SAN FRANCISCO – IPG Media Lab, the creative technology arm of IPG Mediabrands, in partnership with ImmersionCorp. (NASDAQ: IMMR) today announced the results of a scientific media trial examining the impact of touch-enabled advertising created with haptic technology. The resulting report, Ads You Can Feel: The New Mobile Experience, shares best practices, findings and insights on leveraging users’ senses, including sight, sound, motion, and now, touch, to create visceral mobile experiences. Over the course of the study, touch-enabled ads from a wide array of industry sectors, including automotive, hospitality and food & beverage were used to test consumers’ reaction to the experience.
The study of Immersion’s haptic technology, which enables users to feel touch effects on digital devices, found that adding touch to ads increases engagement and users’ sense of connection with a brand. Among the most notable findings is that haptic technology elicits a strong emotional response, particularly increasing levels of happiness and excitement. In the study, a standard video ad achieved happiness and excitement levels of 37% and 30%, respectively. Haptic video advertisements, or TouchSense® Ads, saw upticks in both categories at 44% and 38%. Moreover, this outcome created a halo effect on the brand, generating a +6% increase in perceptions that the brand itself is exciting because haptics were added.
"The connection between touch and emotion is universally understood as an innate part of how people perceive the world around them. Using touch in ads shows advertisers how they can leverage this part of the human sensory experience," said Dmitry Lipkin, senior director, global marketing at Immersion. “By partnering with IPG Media Lab for this media trial, we’re able to demonstrate the advertising value of haptic technology across a variety of sectors, and how brands can leverage this technology to create deeper, more meaningful consumer experiences.”
In an ever-fragmented consumer landscape, brands are still determining how to best leverage technology and enable user interactivity. This served as the key element behind the launch of the media trial, which used seven distinctive ad types across two variant modes (skippable and non-skippable) to measure engagement and connectivity levels of haptic technology.
Leading brands from a range of industry verticals, such as BMW, Royal Caribbean, Arby’s, and Truvia participated in this innovative media trial.
“The results of our trial clearly demonstrate the significance and power of incorporating another sense, specifically touch, in advertising,” said Kara Manatt, SVP, Intelligence Solutions Strategy at MAGNA. “It’s exciting to uncover this unique and innovative technology for our clients, which can provide instrumental value in the mobile ad space.”
Key Highlights Include:
- Haptic technology creates a more emotional experience, leading to consumers feeling more “excited” and “happy” during ad exposure.

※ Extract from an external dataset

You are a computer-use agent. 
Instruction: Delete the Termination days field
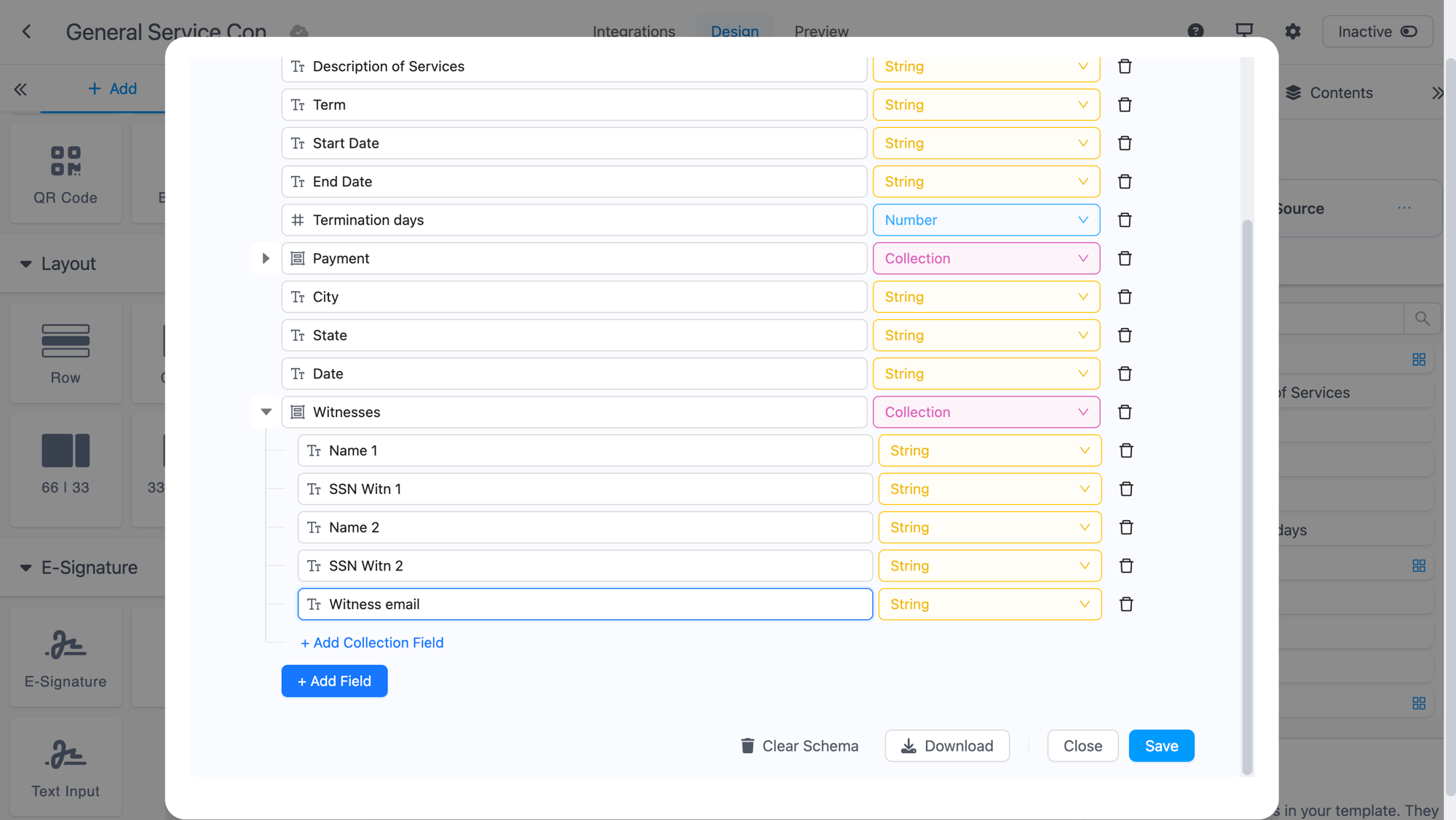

- Engaging the sense of touch drives a 62% increase in feelings of connection with the advertised brand, which is often very difficult for marketers to do.
- Ultimately, adding haptics to video ads leads to a 50% lift in brand favorability, which equals 68% cost savings over the cost of increasing brand favorability using ads without haptic technology.
- Effectiveness of haptics spans across standard demographics, even driving purchase intent among the hard to influence (potential new customers). However, it’s important to note that early tech adopters are especially responsive to ads enabled with touch technology.
- Best practices for implementing haptics include:
- Notifying consumers up front that the ad is enabled with touch technology.
- More specifically, using a notification without branding from the advertiser, so as not to provide an ad prompt before the ad itself has a chance to engage consumers.
- Don’t overdo it. Less is often more when it comes to this new technology. Don’t overwhelm consumers with overly high levels of haptic feedback.
In conducting the media trial, a total of 1,137 Android users were recruited from a representative online panel and were asked to take a mobile survey. The survey directed participants to a media experience of their choosing, where they were able to view a webpage and watch video content. Each participant was randomized into a test cell that determined what type of pre-roll ad appeared prior to the content. Passive data collection took place during the ad experience, such as completion rates, time in view, etc. Afterwards, participants completed a survey that measured traditional branding metrics and qualitative feedback.